[[ INPUT DATA open ]]

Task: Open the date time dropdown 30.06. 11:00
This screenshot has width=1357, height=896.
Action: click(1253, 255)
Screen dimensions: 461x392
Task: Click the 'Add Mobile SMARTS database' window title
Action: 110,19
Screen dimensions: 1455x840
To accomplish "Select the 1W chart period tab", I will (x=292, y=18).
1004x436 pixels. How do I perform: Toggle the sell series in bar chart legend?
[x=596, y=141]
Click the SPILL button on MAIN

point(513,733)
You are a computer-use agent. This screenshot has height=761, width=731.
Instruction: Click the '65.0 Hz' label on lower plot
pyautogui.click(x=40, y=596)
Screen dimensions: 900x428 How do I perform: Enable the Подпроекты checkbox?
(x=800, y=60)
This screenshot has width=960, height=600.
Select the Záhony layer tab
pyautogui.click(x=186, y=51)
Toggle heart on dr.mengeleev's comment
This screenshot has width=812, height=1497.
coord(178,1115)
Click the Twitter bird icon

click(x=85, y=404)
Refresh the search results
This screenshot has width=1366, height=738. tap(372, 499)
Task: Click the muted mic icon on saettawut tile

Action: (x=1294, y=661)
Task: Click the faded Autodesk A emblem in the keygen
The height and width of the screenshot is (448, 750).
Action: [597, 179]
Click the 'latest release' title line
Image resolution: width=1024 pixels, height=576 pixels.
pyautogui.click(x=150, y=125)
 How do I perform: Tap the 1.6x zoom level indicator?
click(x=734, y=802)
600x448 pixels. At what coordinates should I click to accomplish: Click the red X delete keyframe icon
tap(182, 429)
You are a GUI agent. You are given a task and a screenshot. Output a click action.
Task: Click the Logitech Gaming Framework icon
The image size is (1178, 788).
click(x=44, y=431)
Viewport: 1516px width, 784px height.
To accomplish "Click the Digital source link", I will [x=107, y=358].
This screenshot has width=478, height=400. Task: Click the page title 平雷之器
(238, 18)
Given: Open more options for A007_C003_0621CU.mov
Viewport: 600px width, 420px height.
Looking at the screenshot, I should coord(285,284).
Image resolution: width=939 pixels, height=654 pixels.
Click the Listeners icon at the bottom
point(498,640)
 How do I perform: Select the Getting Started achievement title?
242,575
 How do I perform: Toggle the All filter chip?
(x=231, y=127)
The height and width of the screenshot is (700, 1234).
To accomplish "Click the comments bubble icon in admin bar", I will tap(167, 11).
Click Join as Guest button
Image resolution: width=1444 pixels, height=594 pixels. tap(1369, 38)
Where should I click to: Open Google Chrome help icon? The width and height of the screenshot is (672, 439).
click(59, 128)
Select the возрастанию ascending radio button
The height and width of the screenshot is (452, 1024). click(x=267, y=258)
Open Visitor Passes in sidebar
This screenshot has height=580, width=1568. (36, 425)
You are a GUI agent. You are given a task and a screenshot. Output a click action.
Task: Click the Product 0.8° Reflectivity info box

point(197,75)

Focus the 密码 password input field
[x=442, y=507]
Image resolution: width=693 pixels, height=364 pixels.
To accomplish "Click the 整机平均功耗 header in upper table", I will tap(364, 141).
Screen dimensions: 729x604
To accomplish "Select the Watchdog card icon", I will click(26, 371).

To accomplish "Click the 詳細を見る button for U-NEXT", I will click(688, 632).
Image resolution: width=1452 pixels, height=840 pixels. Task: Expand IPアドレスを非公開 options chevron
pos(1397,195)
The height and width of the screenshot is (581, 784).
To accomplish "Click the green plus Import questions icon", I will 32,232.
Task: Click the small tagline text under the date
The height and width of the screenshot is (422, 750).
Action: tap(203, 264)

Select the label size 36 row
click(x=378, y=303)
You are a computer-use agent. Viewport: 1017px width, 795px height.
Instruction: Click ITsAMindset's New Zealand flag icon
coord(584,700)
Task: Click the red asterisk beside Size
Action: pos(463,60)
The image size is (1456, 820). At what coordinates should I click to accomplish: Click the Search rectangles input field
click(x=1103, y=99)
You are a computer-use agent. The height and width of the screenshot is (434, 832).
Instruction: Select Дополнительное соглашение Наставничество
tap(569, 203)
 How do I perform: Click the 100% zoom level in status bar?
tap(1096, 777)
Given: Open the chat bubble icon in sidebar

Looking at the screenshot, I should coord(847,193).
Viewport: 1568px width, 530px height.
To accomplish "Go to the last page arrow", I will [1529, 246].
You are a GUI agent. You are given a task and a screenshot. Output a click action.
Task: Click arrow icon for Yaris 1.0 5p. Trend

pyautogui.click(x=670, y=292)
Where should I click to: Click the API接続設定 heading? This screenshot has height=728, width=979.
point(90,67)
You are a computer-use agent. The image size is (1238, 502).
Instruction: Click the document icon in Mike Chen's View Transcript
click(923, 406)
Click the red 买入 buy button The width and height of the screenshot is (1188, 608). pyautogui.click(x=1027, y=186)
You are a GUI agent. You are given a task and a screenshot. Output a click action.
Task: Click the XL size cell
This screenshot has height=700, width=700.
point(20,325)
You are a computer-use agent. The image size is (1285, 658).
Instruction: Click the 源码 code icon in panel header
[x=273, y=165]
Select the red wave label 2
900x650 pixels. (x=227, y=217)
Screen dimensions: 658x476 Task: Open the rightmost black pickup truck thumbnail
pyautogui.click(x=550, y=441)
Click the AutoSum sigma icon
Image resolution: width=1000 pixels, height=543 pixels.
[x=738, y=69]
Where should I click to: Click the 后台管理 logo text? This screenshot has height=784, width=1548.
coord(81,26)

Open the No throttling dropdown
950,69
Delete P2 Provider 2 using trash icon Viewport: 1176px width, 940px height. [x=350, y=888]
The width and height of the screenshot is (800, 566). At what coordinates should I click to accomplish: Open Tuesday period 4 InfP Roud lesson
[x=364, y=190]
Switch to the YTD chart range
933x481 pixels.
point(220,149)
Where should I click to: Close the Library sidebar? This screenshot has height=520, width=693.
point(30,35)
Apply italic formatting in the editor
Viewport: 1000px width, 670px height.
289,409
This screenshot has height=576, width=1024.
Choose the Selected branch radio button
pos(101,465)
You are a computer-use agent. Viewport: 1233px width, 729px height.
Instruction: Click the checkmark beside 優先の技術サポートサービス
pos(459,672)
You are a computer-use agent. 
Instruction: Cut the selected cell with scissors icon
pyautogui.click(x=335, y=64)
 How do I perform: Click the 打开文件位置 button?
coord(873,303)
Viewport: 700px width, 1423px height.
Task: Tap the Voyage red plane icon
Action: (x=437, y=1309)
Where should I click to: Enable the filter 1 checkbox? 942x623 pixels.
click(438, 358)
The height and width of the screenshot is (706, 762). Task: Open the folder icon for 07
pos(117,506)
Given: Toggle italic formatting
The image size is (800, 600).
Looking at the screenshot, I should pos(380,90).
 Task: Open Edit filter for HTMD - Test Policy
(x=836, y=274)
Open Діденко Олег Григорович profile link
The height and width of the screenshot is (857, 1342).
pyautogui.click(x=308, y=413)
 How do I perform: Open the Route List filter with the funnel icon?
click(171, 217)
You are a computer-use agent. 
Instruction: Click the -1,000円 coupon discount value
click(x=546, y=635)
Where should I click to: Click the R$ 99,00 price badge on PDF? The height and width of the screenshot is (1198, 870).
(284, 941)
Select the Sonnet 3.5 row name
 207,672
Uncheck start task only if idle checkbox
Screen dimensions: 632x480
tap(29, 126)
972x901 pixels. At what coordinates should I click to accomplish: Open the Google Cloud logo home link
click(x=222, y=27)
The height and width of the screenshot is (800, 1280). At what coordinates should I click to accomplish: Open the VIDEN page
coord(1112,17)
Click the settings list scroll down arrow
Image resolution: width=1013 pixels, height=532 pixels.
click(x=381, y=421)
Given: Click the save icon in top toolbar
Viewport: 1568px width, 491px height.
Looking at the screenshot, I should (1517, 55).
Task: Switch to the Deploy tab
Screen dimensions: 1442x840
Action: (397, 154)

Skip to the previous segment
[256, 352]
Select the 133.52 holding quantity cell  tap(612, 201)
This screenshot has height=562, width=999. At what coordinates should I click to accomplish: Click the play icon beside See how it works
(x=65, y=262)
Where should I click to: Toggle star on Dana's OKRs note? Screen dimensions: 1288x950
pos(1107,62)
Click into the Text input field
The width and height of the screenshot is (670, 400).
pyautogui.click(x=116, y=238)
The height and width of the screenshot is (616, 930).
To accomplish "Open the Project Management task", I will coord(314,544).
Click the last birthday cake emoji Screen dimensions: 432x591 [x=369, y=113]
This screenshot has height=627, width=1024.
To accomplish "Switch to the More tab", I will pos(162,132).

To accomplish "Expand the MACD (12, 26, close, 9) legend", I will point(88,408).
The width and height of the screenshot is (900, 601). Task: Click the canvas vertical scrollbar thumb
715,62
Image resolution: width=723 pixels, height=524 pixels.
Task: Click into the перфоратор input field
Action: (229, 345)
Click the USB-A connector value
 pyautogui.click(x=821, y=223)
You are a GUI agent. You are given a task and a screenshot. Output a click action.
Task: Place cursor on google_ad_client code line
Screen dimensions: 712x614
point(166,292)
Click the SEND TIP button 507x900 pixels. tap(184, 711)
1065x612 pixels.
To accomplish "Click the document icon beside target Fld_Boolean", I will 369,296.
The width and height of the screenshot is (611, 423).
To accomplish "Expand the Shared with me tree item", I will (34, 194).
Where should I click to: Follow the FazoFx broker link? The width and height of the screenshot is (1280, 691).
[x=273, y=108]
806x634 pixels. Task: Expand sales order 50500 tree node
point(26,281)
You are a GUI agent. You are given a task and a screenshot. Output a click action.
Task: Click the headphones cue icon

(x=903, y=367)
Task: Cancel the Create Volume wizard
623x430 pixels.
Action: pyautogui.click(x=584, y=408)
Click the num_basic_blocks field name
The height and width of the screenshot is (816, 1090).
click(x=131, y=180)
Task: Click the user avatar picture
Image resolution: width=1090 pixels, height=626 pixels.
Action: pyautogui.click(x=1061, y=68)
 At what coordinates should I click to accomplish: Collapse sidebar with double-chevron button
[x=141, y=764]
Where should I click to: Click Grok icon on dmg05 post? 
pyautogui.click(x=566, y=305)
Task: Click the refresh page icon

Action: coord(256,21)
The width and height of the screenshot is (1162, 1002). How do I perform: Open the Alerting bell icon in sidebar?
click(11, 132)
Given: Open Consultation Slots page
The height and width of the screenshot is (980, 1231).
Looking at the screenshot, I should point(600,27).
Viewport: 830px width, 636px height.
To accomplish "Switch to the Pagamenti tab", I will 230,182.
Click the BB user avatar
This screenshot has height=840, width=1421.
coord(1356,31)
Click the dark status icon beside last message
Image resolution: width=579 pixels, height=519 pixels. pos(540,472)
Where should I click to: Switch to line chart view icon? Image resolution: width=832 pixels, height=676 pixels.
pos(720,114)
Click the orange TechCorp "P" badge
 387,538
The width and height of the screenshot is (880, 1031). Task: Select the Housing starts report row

[[ INPUT DATA closed ]]

### AIM OF THE TASK
Which lines of the material contain the string "date"? List each of them.

### RESULT
Task: Open the date time dropdown 30.06. 11:00
Task: Click the small tagline text under the date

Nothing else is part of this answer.